The Great War: Walk in Hell
- First edition
- Author: Harry Turtledove
- Cover artist: George Pratt
- Language: English
- Series: Great War
- Genre: Alternate history novel
- Publisher: Ballantine
- Publication date: August 3, 1999
- Publication place: United States
- Media type: Print (Hardcover & Paperback)
- Pages: 484
- ISBN: 0-345-40561-7
- OCLC: 41086667
- Preceded by: The Great War: American Front
- Followed by: The Great War: Breakthroughs

= The Great War: Walk in Hell =

1999 book by Harry Turtledove

The Great War: Walk in Hell is the second book in the Great War series of alternate history books by Harry Turtledove. It is also the third part of the Southern Victory (unofficial title). It takes the Southern Victory Series from 1915 to 1916.

==Plot summary==

The United States and Confederate States are locked in a stalemate as both of their offensives have stalled; the U.S. in Kentucky pushing south, the C.S.A. in Maryland pushing north. The Confederacy must also deal with their black population rising up in rebellion driven by Marxist doctrine, and a change in administration as President Woodrow Wilson's term ends.

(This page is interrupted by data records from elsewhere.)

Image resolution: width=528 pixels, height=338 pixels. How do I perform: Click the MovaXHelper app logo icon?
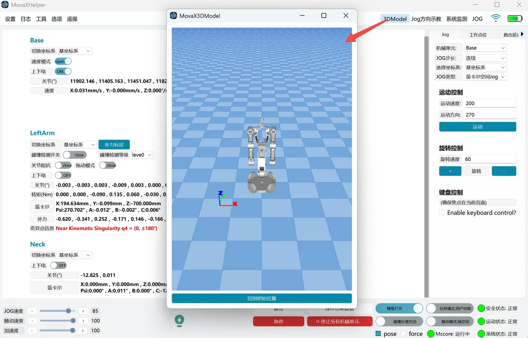point(5,5)
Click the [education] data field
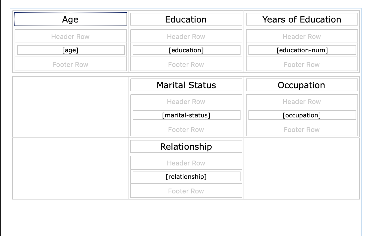The image size is (369, 236). click(186, 50)
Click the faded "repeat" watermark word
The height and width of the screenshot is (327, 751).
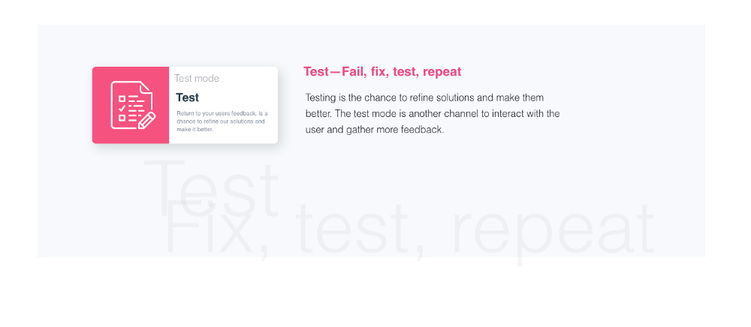553,232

In the Confederate States Presidential Election of 1915, Whig Vice President Gabriel Semmes (apparently a fictitious relative of real life Confederate Navy officer Raphael Semmes) is elected President by a wide margin over Radical Liberal candidate Doroteo Arango of Chihuahua to succeed Wilson.

The war begins to turn in the favor of the U.S. as the Kentucky offensive, led by George Armstrong Custer, manages to conquer enough of Kentucky to readmit it into the Union after 54 years as a member of the Confederacy. He uses the new invention known as "barrels" (tanks) to break through.

The Confederacy, conversely, has begun to lose its gains in southern Pennsylvania, and to be pushed back into Maryland. Washington, D.C., in Confederate hands since 1914, is still in their possession, but as their hold on Maryland weakens, the C.S. is faced with the possibility of losing the old U.S. capital as well.

Meanwhile, Flora Hamburger, a Socialist from New York, gains a nomination from her party, installing her as one of the first women in the House of Representatives in this alternate timeline.

Faced with a shortage of eligible white men, the Confederacy is forced to consider a bill that would allow blacks to serve in the C.S. Army, even though a number of them had rebelled against the same government that is now offering citizenship to volunteers.

The novel ends at the end of the 1916 presidential election where incumbent Democratic President Theodore Roosevelt and Vice President Walter McKenna are re-elected over Socialist Party candidate Eugene V. Debs by a wide margin with the U.S. Army moving further into Confederate territory.

==Reception==
Publishers Weekly gave the book a positive review, stating that " the author emphasizes character, and his thorough knowledge of the period's history will, as usual, captivate his readers". SF Site also praised the book, saying that "Turtledove takes us to another world and plants us with all vividness among its ingeniously contrived unrealities".

Kirkus were critical of the book, saying it was "not so much alternate history as patriotic solipsism".